Une des choses qu'il faut, je pense, marteler, continuer à dire ? puis on a tendance à ne pas le faire au Québec ? c'est à quel point c'est vrai que plus un jeune a une éducation, plus cette personne-là a de chances d'obtenir un travail et un travail qui est rémunérateur. Et ça, c'est une chose qu'on devrait répéter constamment partout où on va, parce qu'on a encore trop de jeunes au Québec qui malheureusement ne terminent pas leurs études de secondaire V, ne le font pas dans les délais. Les chiffres... Il faut faire attention aux statistiques sur ces questions-là parce que ça peut varier, hein? Et je voyais des chiffres dernièrement qui laissaient entendre qu'au Québec le niveau de diplomation dans les délais prescrits était plus élevé qu'ailleurs au Canada, que les jeunes Québécois réussissent mieux les tests que les jeunes ailleurs au Canada, ce que je pense être vrai.

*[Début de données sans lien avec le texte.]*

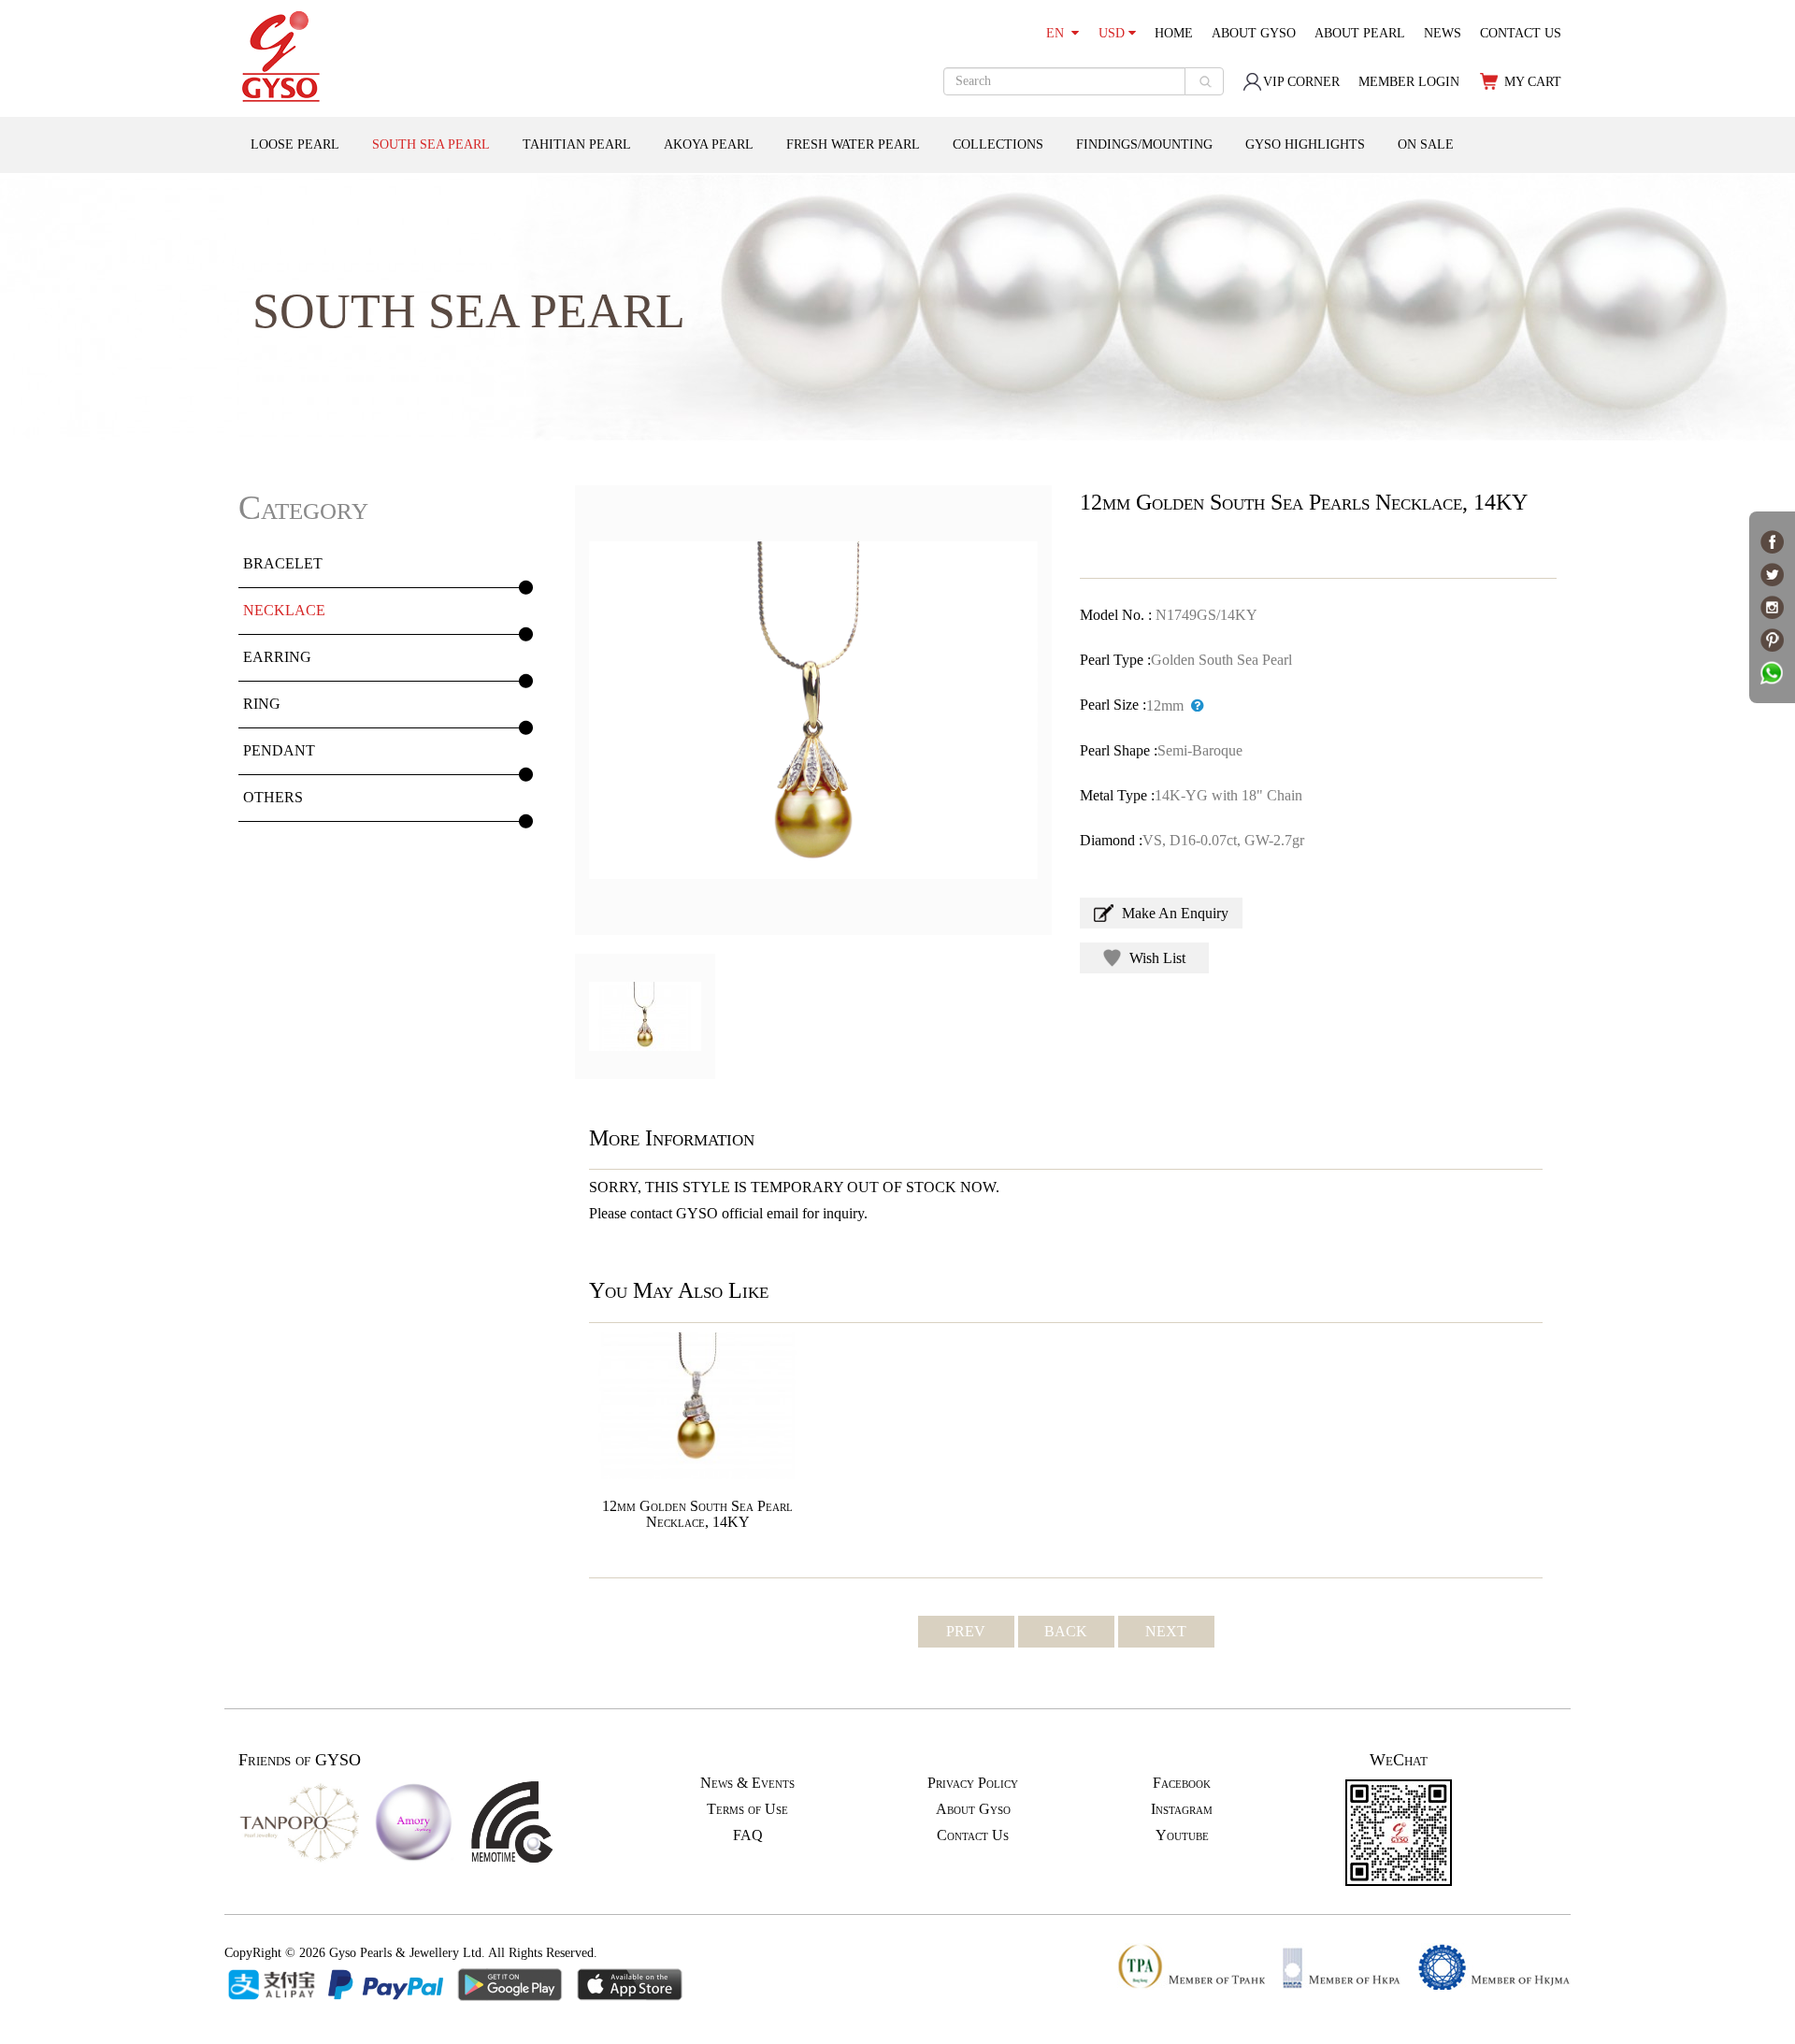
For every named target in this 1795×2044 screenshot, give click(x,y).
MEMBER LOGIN (1408, 82)
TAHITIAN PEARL (577, 144)
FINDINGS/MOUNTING (1144, 144)
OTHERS (273, 797)
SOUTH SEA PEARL (431, 144)
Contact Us (973, 1835)
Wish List (1155, 958)
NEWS (1442, 33)
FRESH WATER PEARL (853, 144)
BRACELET (283, 563)
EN (1058, 33)
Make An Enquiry (1173, 913)
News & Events (747, 1783)
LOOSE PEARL (295, 144)
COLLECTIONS (998, 144)
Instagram (1182, 1809)
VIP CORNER (1301, 82)
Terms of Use (747, 1809)
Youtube (1182, 1835)
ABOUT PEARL (1359, 33)
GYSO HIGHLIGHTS (1305, 144)
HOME (1174, 33)
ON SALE (1426, 144)
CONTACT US (1520, 33)
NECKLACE (284, 610)
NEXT (1165, 1631)
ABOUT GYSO (1254, 33)
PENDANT (279, 750)
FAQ (748, 1835)
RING (261, 704)
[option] (813, 710)
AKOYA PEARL (709, 144)
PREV (965, 1631)
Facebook (1182, 1783)
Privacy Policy (972, 1783)
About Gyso (973, 1809)
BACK (1065, 1631)
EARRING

Mais en même temps nous savons qu'il y a des faiblesses dans notre système, qu'il y a encore trop de jeunes, surtout dans un contexte où il y en aura de moins en moins sur le plan démographique, qui quittent l'école avant de terminer leurs études de niveau secondaire V, que ces jeunes-là, il faut les sensibiliser au fait qu'ils compromettent beaucoup leurs choix pour l'avenir en agissant ainsi, qu'ils ont des besoins particuliers dans certains cas. Il faut être capables de reconnaître ces besoins et d'y répondre. Et on a trop souvent eu une approche qui était programmatique et qui forçait les gens à s'inscrire dans le programme plutôt que d'avoir une approche où on reconnaissait leur situation propre.
Dans l'élaboration d'une stratégie jeunesse, un des objectifs que je poursuis, moi, c'est que nous puissions assouplir de façon à répondre davantage et mieux répondre aux besoins de chaque jeune qui se présente par exemple à la porte d'un programme d'aide sociale. Et les carrefours jeunesse-emploi peuvent jouer un rôle très important à ce niveau-là. Parce que ces jeunes-là peuvent avoir des problèmes d'abus de drogue ou d'alcool, peut-être que c'est un problème de formation, peut-être que c'est un problème familial, peut-être que... ? enfin, on peut décliner ? il faut être capable de le reconnaître.
Alors, notre ambition à nous, c'est d'avoir plus de flexibilité, répondre à ça, rappeler aux jeunes à quel point c'est important de poursuivre leurs études, de pouvoir leur permettre de comprendre l'ensemble des choix qu'ils ont. Je pense entre autres à la formation professionnelle qui, sur le plan de la culture familiale, n'est pas toujours perçue positivement. Et ce n'est pas vrai que les parents, une majorité de parents pensent spontanément qu'un emploi au secteur professionnel, c'est mieux que d'aller à l'université, alors qu'il y a des occasions en or de pouvoir se trouver un travail qui va leur permettre de s'épanouir, puis de gagner leur vie, puis de le faire dans un environnement intéressant. Alors, ça, ça fait partie des choses sur lesquelles on veut travailler prochainement. Je ne sais pas si vous allez me remettre toutes les questions que vous avez. Je serais très heureux de...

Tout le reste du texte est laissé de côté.